◆ **WHAT THE EXERCISE ASKS**
Collect all lines below with the string "click".

◆ **DATA FOR THIS TASK**
-- Opening Marker --
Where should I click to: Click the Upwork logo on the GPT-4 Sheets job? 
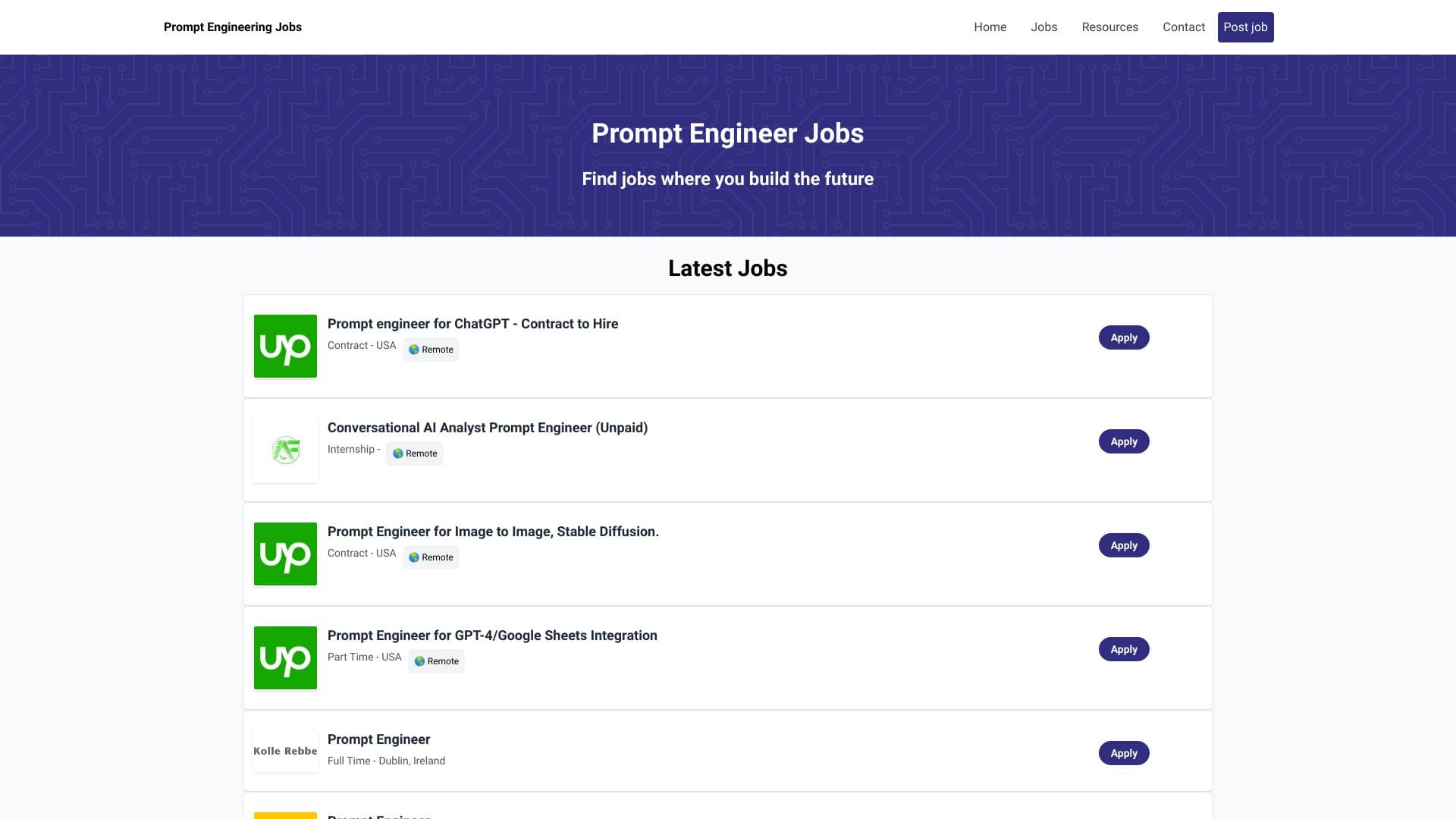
-- Closing Marker --
-- Opening Marker --
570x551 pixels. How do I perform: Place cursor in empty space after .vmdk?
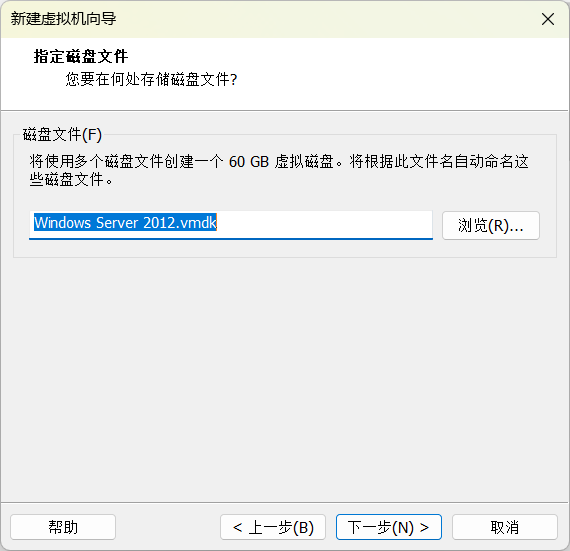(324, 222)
-- Closing Marker --
-- Opening Marker --
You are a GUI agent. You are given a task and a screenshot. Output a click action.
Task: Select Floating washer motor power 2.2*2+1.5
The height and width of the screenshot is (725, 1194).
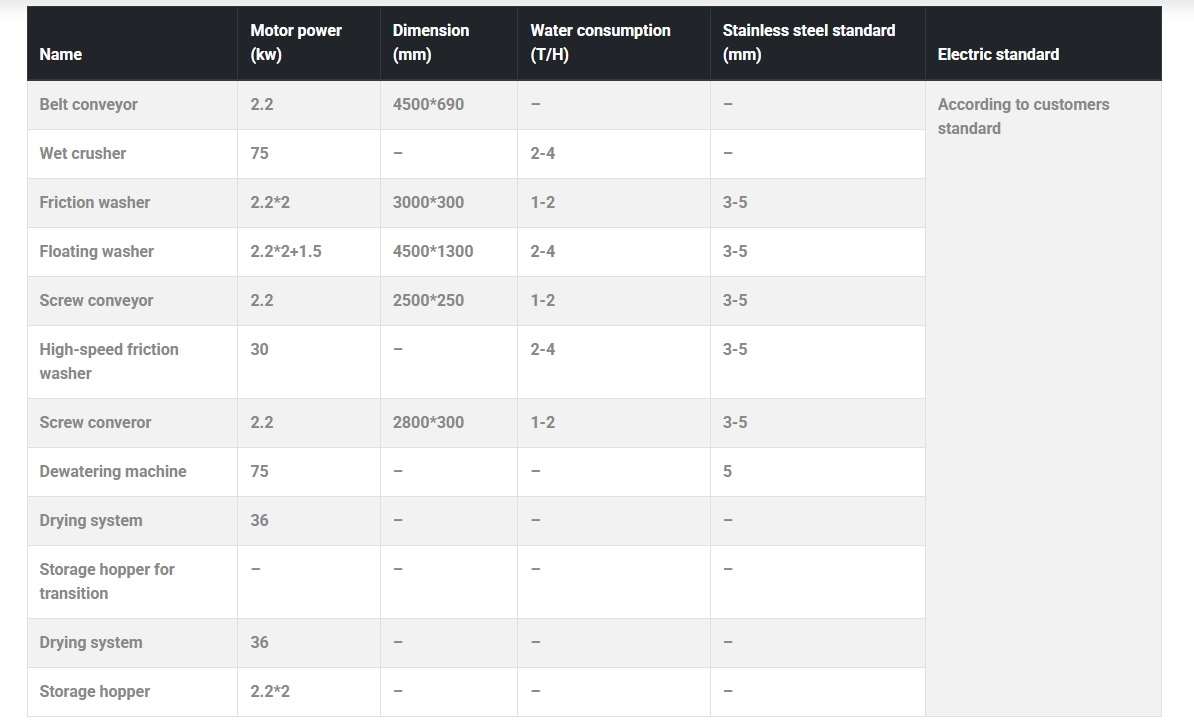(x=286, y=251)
-- Closing Marker --
◆ **YOUR SOLUTION**
Where should I click to: Click the Upwork logo on the GPT-4 Sheets job? 
You are a GUI agent. You are given a task and a screenshot. Output a click action.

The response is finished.